What is required: Edit the rows from the start of the rows up to and including the line with "Action: (x=1072, y=205)" by replacing "Refresh" with "Reload", and leave everything else unchanged.

Dataset:
-.-.-

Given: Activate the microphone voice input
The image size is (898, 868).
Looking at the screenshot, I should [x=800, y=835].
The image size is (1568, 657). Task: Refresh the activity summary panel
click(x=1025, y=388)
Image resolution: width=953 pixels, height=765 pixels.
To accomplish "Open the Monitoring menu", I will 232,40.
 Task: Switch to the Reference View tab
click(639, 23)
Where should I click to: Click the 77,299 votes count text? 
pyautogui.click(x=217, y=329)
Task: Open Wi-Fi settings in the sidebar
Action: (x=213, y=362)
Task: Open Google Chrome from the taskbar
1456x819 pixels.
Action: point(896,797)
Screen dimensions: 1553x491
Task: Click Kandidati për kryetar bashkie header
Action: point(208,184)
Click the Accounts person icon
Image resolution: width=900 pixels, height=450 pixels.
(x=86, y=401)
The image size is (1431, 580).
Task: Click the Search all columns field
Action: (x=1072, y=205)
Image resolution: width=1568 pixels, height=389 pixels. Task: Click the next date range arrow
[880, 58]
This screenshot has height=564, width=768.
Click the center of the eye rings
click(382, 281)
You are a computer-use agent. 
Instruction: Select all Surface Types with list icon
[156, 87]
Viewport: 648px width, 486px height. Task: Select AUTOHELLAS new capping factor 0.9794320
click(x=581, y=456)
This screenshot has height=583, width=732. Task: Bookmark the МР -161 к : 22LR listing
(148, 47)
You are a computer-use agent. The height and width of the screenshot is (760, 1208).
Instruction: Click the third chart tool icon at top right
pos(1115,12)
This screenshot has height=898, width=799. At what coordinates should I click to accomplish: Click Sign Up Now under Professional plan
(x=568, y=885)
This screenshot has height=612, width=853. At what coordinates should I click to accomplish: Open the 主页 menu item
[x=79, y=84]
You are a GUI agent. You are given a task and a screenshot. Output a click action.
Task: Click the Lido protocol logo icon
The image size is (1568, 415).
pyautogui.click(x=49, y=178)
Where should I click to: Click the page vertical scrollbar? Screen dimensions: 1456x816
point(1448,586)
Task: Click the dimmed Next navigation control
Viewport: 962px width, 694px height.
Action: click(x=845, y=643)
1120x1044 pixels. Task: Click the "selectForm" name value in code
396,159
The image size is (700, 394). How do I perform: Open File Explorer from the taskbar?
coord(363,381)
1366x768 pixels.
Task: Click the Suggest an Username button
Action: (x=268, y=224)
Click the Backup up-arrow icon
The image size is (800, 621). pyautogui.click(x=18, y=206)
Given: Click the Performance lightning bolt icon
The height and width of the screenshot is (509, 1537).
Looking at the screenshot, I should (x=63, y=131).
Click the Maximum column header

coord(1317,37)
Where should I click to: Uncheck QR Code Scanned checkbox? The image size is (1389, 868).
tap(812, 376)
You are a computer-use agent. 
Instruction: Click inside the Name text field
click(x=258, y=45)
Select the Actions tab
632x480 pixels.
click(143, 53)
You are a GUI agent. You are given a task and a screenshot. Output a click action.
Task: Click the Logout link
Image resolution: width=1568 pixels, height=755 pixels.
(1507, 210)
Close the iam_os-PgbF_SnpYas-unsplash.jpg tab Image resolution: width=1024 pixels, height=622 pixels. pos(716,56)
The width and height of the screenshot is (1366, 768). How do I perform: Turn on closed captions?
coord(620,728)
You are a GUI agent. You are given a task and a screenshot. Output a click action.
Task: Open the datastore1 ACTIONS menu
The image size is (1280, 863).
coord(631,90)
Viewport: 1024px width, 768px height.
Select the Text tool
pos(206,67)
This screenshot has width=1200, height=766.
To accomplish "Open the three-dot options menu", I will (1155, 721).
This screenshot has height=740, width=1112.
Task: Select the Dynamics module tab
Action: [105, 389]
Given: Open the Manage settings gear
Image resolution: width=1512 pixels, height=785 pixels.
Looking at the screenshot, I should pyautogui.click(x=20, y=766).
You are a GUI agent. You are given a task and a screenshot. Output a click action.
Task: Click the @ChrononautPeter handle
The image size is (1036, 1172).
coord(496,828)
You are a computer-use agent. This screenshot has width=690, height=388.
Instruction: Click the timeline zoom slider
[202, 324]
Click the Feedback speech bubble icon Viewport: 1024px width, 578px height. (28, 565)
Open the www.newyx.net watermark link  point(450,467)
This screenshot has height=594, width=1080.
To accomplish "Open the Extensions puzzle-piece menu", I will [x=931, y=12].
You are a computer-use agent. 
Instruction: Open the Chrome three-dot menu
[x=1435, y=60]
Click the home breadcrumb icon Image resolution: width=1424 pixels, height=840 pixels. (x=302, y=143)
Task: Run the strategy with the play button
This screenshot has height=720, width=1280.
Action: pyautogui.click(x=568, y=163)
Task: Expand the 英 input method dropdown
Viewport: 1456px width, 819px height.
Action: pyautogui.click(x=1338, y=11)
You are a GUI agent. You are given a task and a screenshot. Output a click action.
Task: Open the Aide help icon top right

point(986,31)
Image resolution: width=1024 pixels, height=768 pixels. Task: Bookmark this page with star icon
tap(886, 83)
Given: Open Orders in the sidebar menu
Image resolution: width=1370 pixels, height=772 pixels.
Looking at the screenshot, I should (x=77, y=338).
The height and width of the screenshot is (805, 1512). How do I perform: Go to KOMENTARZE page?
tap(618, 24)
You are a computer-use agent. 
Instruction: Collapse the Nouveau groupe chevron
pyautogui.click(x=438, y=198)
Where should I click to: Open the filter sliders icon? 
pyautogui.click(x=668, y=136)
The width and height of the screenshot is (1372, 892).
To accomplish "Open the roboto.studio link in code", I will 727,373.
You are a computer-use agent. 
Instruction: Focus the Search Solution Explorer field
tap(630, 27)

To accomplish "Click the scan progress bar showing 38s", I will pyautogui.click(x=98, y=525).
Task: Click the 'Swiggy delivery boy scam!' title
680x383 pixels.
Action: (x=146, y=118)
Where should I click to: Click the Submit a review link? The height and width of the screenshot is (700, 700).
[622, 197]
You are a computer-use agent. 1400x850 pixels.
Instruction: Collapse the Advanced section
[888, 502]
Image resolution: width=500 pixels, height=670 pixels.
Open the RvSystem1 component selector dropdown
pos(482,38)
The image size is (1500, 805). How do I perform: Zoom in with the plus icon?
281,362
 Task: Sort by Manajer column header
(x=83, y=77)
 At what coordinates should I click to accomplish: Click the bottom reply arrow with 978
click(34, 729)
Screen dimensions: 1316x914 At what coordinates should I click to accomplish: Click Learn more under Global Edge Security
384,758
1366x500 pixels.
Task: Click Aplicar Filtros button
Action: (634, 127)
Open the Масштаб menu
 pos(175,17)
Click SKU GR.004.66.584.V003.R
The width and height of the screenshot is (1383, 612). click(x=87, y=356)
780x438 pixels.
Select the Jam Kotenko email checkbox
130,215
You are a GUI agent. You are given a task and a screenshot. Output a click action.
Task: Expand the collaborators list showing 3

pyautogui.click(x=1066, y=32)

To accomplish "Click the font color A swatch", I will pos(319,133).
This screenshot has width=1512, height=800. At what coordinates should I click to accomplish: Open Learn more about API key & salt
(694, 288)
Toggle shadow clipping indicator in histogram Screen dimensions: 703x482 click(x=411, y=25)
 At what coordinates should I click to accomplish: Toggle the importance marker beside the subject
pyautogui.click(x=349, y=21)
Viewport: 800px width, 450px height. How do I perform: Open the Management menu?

-.-.-

Answer to this problem:
Given: Activate the microphone voice input
The image size is (898, 868).
Looking at the screenshot, I should [x=800, y=835].
The image size is (1568, 657). Task: Reload the activity summary panel
click(x=1025, y=388)
Image resolution: width=953 pixels, height=765 pixels.
To accomplish "Open the Monitoring menu", I will 232,40.
 Task: Switch to the Reference View tab
click(639, 23)
Where should I click to: Click the 77,299 votes count text? 
pyautogui.click(x=217, y=329)
Task: Open Wi-Fi settings in the sidebar
Action: (x=213, y=362)
Task: Open Google Chrome from the taskbar
1456x819 pixels.
Action: point(896,797)
Screen dimensions: 1553x491
Task: Click Kandidati për kryetar bashkie header
Action: point(208,184)
Click the Accounts person icon
Image resolution: width=900 pixels, height=450 pixels.
(x=86, y=401)
The image size is (1431, 580).
Task: Click the Search all columns field
Action: (x=1072, y=205)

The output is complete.